== What to produce ==
Select the lines below containing the word "computer".

[Excerpts from a dataset]
----------
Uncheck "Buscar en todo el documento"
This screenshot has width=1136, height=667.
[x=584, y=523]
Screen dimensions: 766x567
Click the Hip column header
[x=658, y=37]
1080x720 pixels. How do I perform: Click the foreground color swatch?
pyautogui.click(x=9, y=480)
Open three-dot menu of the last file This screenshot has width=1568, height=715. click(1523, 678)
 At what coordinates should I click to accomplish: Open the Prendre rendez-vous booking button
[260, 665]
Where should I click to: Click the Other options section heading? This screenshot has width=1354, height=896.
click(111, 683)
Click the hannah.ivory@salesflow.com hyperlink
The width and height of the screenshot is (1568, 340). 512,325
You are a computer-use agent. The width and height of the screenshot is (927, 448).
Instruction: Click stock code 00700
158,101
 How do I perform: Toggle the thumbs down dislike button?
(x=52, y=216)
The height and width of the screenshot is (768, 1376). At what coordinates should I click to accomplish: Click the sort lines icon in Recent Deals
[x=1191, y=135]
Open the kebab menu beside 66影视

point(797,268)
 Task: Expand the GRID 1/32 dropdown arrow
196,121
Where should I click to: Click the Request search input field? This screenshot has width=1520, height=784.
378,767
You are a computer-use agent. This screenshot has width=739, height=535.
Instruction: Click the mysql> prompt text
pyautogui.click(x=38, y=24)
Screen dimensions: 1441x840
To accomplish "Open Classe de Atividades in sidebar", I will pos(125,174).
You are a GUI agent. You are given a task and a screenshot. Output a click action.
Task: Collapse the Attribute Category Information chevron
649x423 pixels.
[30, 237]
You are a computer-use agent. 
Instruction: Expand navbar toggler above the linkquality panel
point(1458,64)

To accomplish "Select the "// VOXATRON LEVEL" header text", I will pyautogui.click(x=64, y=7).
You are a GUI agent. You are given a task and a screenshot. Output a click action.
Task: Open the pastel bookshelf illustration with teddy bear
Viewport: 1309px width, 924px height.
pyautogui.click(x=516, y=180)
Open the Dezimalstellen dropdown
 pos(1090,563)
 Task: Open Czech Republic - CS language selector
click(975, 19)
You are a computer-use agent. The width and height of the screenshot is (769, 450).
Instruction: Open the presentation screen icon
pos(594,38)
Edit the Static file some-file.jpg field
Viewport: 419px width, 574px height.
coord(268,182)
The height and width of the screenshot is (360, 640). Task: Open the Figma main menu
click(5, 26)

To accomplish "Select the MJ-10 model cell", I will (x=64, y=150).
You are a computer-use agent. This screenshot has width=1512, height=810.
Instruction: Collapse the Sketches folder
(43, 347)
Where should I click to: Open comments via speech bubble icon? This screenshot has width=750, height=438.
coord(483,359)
----------
== Solution for this task ==
You are a computer-use agent. The width and height of the screenshot is (927, 448).
You are a computer-use agent. This screenshot has width=739, height=535.
You are a computer-use agent. 
You are a computer-use agent. The width and height of the screenshot is (769, 450).
You are a computer-use agent. This screenshot has width=1512, height=810.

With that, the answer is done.